Pour quels résultats ? :
Une récente revue systématique a analysé l’utilisation du BFR dans le traitement de la faiblesse musculaire du membre inférieur (le quadriceps majoritairement) résultant de pathologies du genou (23). Les auteurs mettent en évidence que le BFR est une technique efficace dans le traitement de l’atrophie et de la faiblesse musculaire. Ils observent également que cette technique est sécurisée : ils n’ont relevé aucun évènement indésirable (23).

L’amyotrophie se met rapidement en place, le BFR peut il être utilisé dès la phase aigue post- opératoire ? :
Les effets de l’amyotrophie sont inévitables de part la mise en décharge dans le contexte de l’ACLR. C’est particulièrement évident en post-opératoire de part la tension des greffes, les dommages cartilagineux, les ecchymoses osseuses ainsi que les lésions méniscales qui agissent comme contre-indications aux exercices à charge lourdes dans un objectif de récupération des qualités musculaires (24-26). Bien qu’il puisse être utilisé à n’importe quelle phase de la réhabilitation post ACLR, le BFR à la phase aigue serait ainsi particulièrement intéressant : obtenir les mêmes bénéfices musculaires avec de faibles charges qu’avec des charges lourdes (27-29).
Hugues et collaborateurs ont récemment comparé durant les 8 premières semaines post-ACLR un protocole d’entrainement en BFR à 30% 1RM (groupe BFRT) et un protocole d’entrainement traditionnel à 70% 1RM sans occlusion (HI-RT) (28,29).
Ils ont ainsi montré que l’utilisation du protocole BFRT permettait d’obtenir une augmentation de la force et une hypertrophie musculaire similaires au protocole traditionnel, des améliorations significativement plus importantes de l’amplitude articulaire de flexion et de la circonférence patellaire sans pour autant déclencher d’évènements indésirables ou de modifier la laxité articulaire après les 8 semaines de protocole.

Par ailleurs, ces auteurs ont étudié la douleur ressentie durant les séances.

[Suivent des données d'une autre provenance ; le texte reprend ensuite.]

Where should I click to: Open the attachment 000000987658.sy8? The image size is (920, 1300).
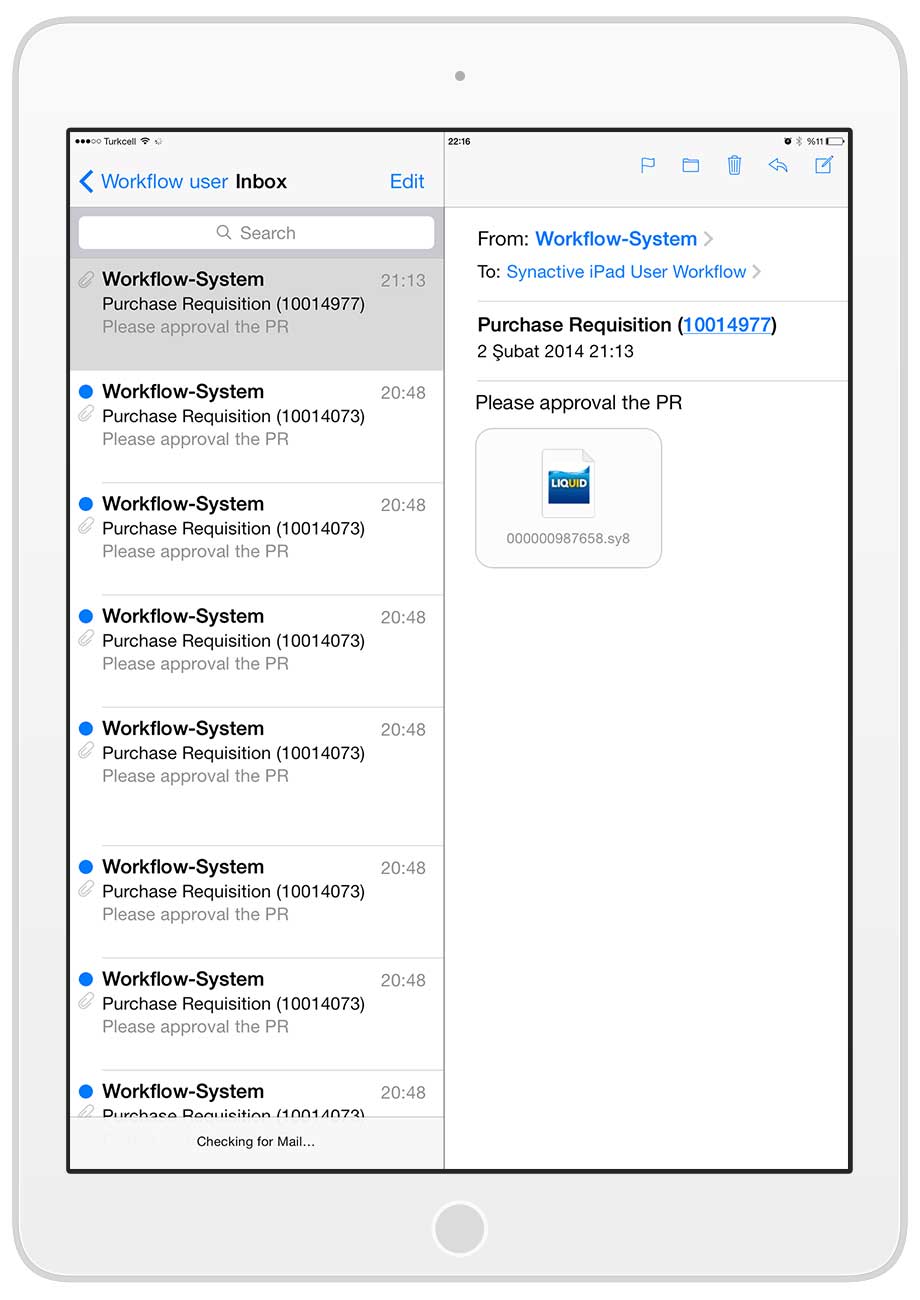(568, 498)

Ils ont observé que la douleur de genou ressentie durant les sessions d’entrainement avec BFRT et 24h après était significativement plus faibles que celle ressentie suite au protocole HI-RT (28).

En conclusion :

L’utilisation du BFR pour le traitement de la perte de force musculaire et l’amyotrophie consécutives à la réparation du ligament croisé antéro-externe semble être efficace.
    
Cette dernière devrait être néanmoins davantage étudiée afin de proposer des guidelines sur les paramètres et les protocoles à utiliser. L’intérêt de cette technique dans le traitement de l’inhibition arthrogénique musculaire devrait également être appréhendée.
Le BFR constitue un outil supplémentaire à l’arsenal thérapeutique du masseur-kinésithérapeute dans la prise en charge de la réhabilitation après réparation du ligament croisé antéro-externe.
Le BFR pourra, bien entendu être utilisé dans la rééducation de nombreuses autres pathologies non développées dans cet article.